The perils of self-censorship

Op-ed: A new play of Orwell's 'Animal Farm' implicitly critiques Israeli society, and may trigger use of the 'loyalty law'; in our day, few people espouse that "all are equal, and the pigs are no longer Communist tyrants but capitalists who scurry away their wealth in tax refuges.

The Gesher Theater does not earn enough at the box office and from its meager public funding. Like most artistic institutions, it also needs the support of wealthy art lovers. On that night the performance was intended for distinguished guests.

 

 

The actors who presented "Animal Farm" are alumni of theater school that Gesher adopted as a promising junior varsity team. The play was adapted from George Orwell's famous book, a satire on the Communist regime in the Soviet Union.

 

Farm animals rebel against the farm owners and establish a worker's democratic republic. The republic's constitution is based on strict principles of social justice and peace, but the pigs quickly take control over the other animals, exploit them, kill them and dumb them down with demagoguery based on class status and nationalism.

 

George Orwell (Photo: AP)
George Orwell (Photo: AP)

 

Orwell wrote the book during the Second World War, and was already then waking up from his mild admiration of the USSR. Since then, the parable has been worn out from overuse. Even the most well known sentence in the book has become stale: "All animals are equal, but some animals are more equal than others." In our days, few people espouse that "all are equal, and the pigs are no longer Communist tyrants but capitalists who scurry away their wealth in tax refuges.

 

In order to bring new life to the parable, the play has been adorned with music and rhymes, and in the Hebrew version a few clues were slipped in whose job is to remind that the parable's time has not passed. Two stanzas from "Hatikvah", Israel's national anthem, cap a demagogic speech, and a sentence from the eulogy of poet Natan Yonatan – "Where are more people like that man" – is inserted into the text that mocks the death of one of the animals.

 

There is more. I did not care for the pandering towards the wealthy and educated audience that tends to be part of an irritated Left. The Israeli theater has already delivered heavy blows to Israeli society, while the creators of the version shown at Gesher seemed like children testing their parents' patience.

 

But who knows how to predict the minister of culture's reaction? If her lungs are filled with a fighting spirit, she might interpret the nudges that were hinted in "Animal Farm" as literal. The following sentence might be surmised: "Israel is a murderous dictatorship, its leadership behaves like pigs and those who have fallen in combat were made stupid by perverse slogans".

__REQUIRED WORK__.
1. In the op-ed about the "Animal Farm" staging, rewrite the stretch from "The actors who" through "the Soviet Union.", replacing "junior varsity team" with "training squad".
2. Answer these questions from the op-ed about the "Animal Farm" staging:
(a) Which theater put on the performance?
(b) During which war did Orwell write the book?
(c) What caps a demagogic speech in the Hebrew version?
3. Continue the op-ed about the "Animal Farm" staging from its final sentence.

__SUPPLIED INFORMATION__.
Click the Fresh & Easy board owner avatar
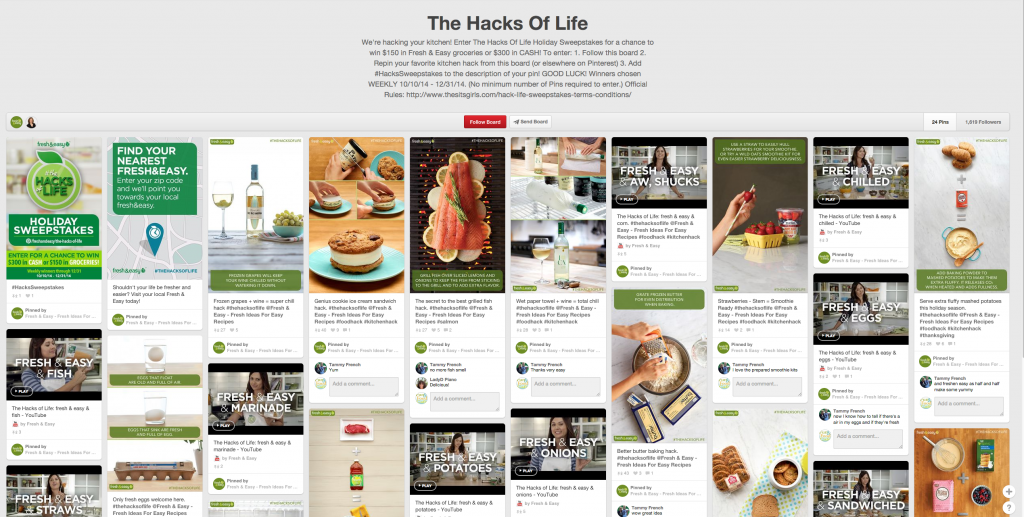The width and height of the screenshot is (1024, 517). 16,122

--

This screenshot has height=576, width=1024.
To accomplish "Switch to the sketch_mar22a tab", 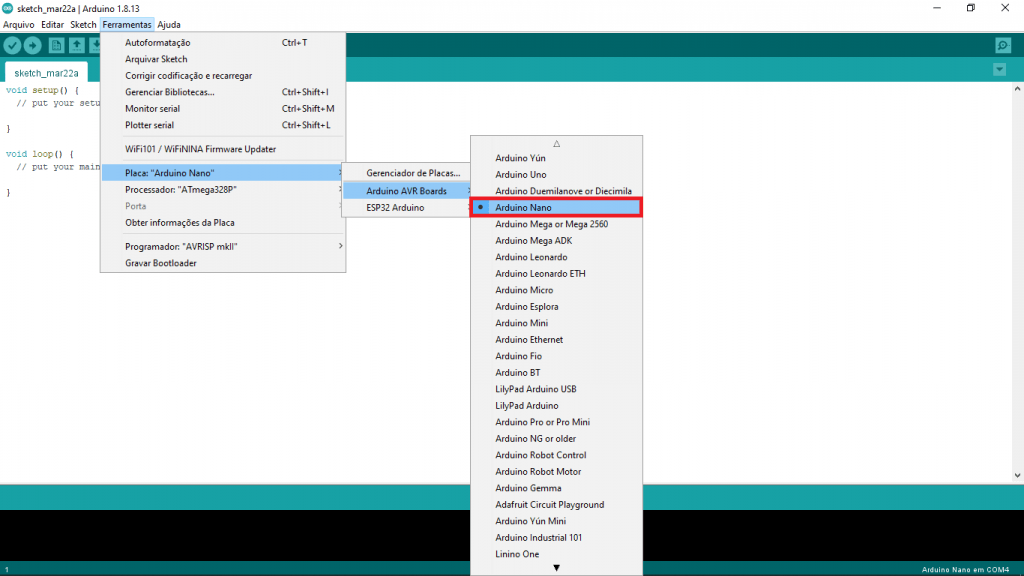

__EXPECTED RESULTS__.
1.
The actors who presented "Animal Farm" are alumni of theater school that Gesher adopted as a promising training squad. The play was adapted from George Orwell's famous book, a satire on the Communist regime in the Soviet Union.

2.
(a) The Gesher Theater.
(b) The Second World War.
(c) Two stanzas from "Hatikvah," Israel's national anthem.

3.
 

It seems that would be enough to implement the "Nakba Law", also known as the "Loyalty Law", and fine one of two of the best theaters in Israel. If that happens, there is no doubt that "Animal Farm" will be a hit, just like "Borderlife", Dorit Rabinyan's innocent book, became a bestseller thanks to a stupid remark by the Ministry of Education.

 

I looked into the fate of Orwell's book in the days that the UK fought alongside the USSR against Nazi Germany. Four publishers refused to take it on. The author received hints that comparing the Soviet ruling elite to a group of pigs might greatly hurt that sensitive ally, and that it would be best if the animals standing in for Communist tyrants were less disgusting. As a result, "Animal Farm" only appeared in 1945, when the Second World War was approaching its conclusion.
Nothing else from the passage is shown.